▶ [Exercise]
Report every line below that has the string "computer" in it.

━━━━━━━━━━━━━━━━━━━━━━━━━━━━━━

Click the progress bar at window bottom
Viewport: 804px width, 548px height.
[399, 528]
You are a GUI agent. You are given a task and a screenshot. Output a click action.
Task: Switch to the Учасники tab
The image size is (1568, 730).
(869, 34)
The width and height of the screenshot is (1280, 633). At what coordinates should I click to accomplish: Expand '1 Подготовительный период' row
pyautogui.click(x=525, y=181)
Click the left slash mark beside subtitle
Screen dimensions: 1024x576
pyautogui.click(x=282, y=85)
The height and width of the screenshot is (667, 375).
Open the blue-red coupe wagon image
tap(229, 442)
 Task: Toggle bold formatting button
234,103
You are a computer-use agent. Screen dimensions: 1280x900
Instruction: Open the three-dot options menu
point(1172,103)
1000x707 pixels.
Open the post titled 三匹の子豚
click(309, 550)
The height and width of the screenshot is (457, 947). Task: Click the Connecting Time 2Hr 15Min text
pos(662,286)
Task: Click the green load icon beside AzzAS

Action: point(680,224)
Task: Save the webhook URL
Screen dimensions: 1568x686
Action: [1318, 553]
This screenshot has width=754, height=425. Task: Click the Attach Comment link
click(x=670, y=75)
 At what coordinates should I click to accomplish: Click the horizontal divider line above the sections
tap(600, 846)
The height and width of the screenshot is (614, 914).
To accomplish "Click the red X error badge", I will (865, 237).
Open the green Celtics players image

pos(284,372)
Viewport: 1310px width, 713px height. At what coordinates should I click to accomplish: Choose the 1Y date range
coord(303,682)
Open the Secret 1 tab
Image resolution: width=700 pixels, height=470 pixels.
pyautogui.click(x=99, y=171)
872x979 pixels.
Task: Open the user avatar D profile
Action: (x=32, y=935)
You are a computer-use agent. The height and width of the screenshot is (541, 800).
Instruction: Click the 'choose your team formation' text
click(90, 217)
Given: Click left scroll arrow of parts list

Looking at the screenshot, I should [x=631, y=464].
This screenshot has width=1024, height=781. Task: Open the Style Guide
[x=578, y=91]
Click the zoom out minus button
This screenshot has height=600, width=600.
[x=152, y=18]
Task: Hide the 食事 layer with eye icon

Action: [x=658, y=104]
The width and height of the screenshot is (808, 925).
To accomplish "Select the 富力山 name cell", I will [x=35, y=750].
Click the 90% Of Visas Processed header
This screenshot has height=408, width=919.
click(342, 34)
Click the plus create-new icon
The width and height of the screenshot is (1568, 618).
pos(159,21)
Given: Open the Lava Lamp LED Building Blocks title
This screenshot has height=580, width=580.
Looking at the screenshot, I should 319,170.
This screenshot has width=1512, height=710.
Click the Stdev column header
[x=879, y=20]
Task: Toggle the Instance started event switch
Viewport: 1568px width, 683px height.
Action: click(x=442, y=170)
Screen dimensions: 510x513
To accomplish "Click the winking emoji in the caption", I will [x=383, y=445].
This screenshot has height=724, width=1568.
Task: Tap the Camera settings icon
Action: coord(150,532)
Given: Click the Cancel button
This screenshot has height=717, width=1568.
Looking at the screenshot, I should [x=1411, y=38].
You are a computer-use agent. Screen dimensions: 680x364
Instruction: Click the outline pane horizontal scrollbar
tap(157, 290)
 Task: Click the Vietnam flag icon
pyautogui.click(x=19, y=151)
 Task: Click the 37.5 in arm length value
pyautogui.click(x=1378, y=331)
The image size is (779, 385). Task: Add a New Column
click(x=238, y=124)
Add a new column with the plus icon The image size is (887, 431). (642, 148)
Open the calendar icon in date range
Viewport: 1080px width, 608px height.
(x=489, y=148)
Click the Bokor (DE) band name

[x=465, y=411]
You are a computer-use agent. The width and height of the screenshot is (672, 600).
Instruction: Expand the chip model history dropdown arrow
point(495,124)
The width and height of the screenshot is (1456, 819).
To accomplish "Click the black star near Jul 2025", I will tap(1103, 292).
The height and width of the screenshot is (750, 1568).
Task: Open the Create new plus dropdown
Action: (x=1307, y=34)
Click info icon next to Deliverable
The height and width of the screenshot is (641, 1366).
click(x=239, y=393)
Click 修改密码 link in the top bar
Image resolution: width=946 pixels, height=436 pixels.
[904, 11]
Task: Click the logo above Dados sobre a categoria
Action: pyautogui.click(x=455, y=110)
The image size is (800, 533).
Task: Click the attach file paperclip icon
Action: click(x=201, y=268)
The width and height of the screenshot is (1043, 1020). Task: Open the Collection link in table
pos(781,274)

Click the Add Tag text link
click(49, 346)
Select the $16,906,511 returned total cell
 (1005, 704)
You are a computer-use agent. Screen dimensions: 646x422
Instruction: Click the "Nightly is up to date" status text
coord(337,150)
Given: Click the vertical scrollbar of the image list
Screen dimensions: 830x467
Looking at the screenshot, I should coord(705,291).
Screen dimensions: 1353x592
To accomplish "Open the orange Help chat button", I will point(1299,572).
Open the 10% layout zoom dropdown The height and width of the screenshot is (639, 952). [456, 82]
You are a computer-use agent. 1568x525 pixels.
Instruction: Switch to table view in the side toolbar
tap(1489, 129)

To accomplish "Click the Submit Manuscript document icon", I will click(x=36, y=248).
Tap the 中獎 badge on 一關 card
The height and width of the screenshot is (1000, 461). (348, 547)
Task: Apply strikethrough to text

━━━━━━━━━━━━━━━━━━━━━━━━━━━━━━

▶ [Exercise answer]
You are a computer-use agent. Screen dimensions: 1280x900
You are a computer-use agent. The height and width of the screenshot is (541, 800).
You are a computer-use agent. Screen dimensions: 680x364
You are a computer-use agent. The width and height of the screenshot is (672, 600).
You are a computer-use agent. Screen dimensions: 646x422
You are a computer-use agent. 1568x525 pixels.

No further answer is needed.